Despite the increasing number of drug addicts, not many women seek help. One reason for this, as explained by Chadda, is that “Women’s drug abuse problems are often sitgmatised”. Drug abuse and addiction in women is a source of constant anxiety for not only the women but for their families as well. Thus, the women are usually “reluctant to access the services”, he says. Dr Sandeep Bhola, who works at a rehabilitation centre for women in Punjab’s Kapurthala, said that this is a very dangerous situation. He said, “We need to focus more on this hidden population (women) because one woman means one family and the impact it has on the society is a lot as compared to that of a male.”

What is being done?

To tackle the problem of drug abuse and addiction, NDDTC provides both outpatient treatment and in-patient services. It also runs specialised clinics that cater to specific problems of substance abuse like tobacco suspension clinics etc. RK Chadda says that the NDDTC provides services to approximately 400 patients every day. While 200 patients are provided services at the main centre, the other 200 get services at the community outreach units across Delhi. “These are the underprivileged areas of the city. Drug abuse is very common here”, he explains.

The centre plans to introduce new services, including exclusive wards for adolescents and women. This is a positive development, as the lack of exclusive treatment for women often creates a hindrance for women in seeking help.

NDDTC has also initiated a new service called mobile methadone dispensing van, that provides treatment to opioid addicts in the East Delhi area. Methadone is provided only under supervision, and several people eventually stop going to the hospital altogether because of the distance. The vans will help in closing this distance and ensuring that people continue with their treatments.

The Union government has come up with a multitude of programmes under appropriate ministries to deal with the problems of drug abuse and addiction. The Ministry of Social Justice and Empowerment has prepared a National Action Plan for Drug Demand Reduction (NAPDDR) for 2018-25. The aim is to “reduce the adverse consequences of drug abuse and addiction by creating awareness, educating people about the ill-effects of drug use, and developing human resources to work towards these objectives”, the plan says.

> [REQUIREMENT 1] In the passage on drug addiction services, what years does the National Action Plan for Drug Demand Reduction cover?
> [REQUIREMENT 2] Reproduce everything in the passage on drug addiction services from "What is being" down to "in seeking help.".

> [GIVEN INFORMATION]

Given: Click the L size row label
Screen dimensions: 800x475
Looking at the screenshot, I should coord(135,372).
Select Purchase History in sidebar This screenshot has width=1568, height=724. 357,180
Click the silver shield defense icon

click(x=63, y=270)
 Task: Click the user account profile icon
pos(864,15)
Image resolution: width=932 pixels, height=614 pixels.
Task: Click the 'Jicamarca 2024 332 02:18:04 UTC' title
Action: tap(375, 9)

* * *

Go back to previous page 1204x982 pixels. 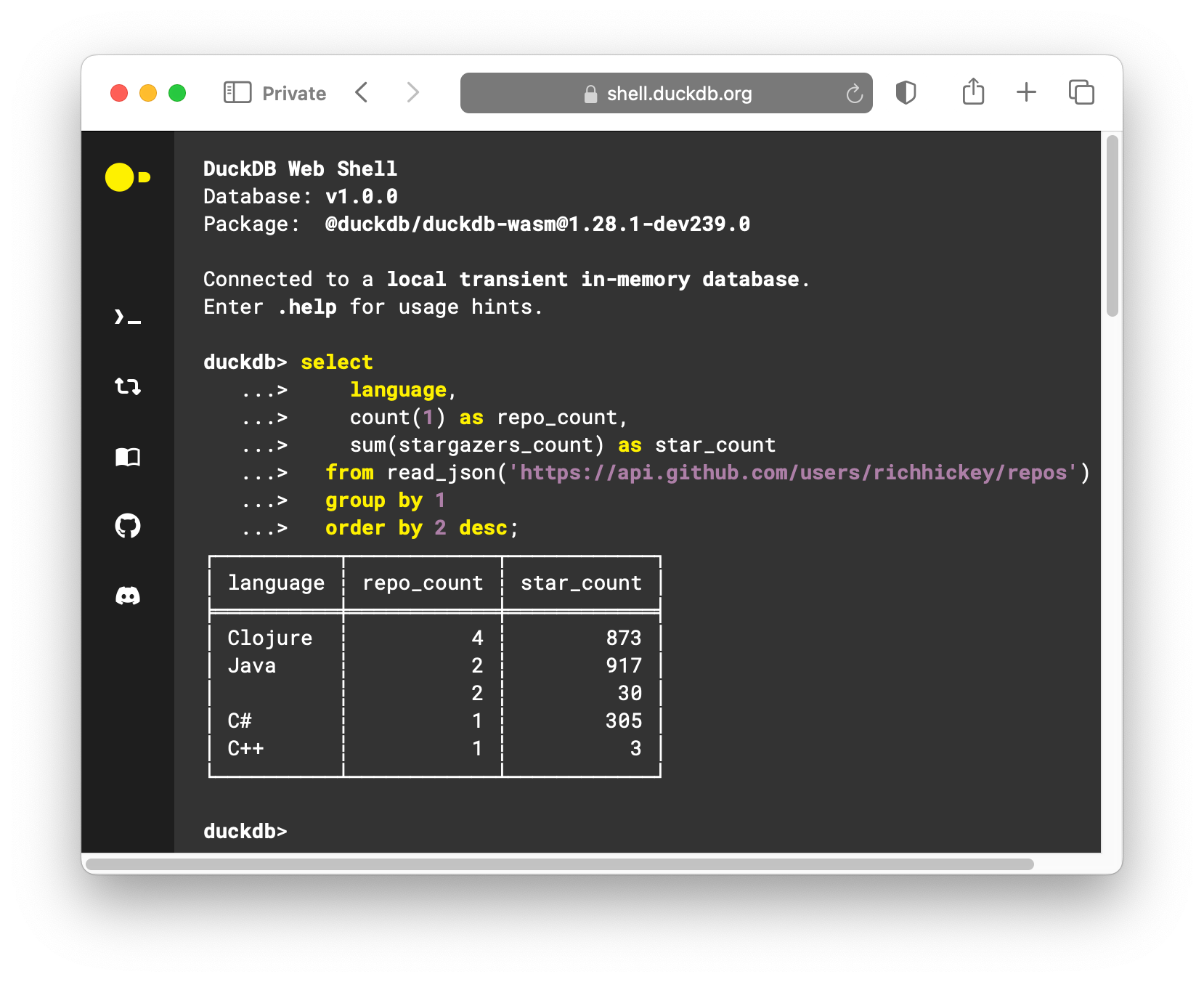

> [YOUR SOLUTION 1] 2018-25

> [YOUR SOLUTION 2]
What is being done?

To tackle the problem of drug abuse and addiction, NDDTC provides both outpatient treatment and in-patient services. It also runs specialised clinics that cater to specific problems of substance abuse like tobacco suspension clinics etc. RK Chadda says that the NDDTC provides services to approximately 400 patients every day. While 200 patients are provided services at the main centre, the other 200 get services at the community outreach units across Delhi. “These are the underprivileged areas of the city. Drug abuse is very common here”, he explains.

The centre plans to introduce new services, including exclusive wards for adolescents and women. This is a positive development, as the lack of exclusive treatment for women often creates a hindrance for women in seeking help.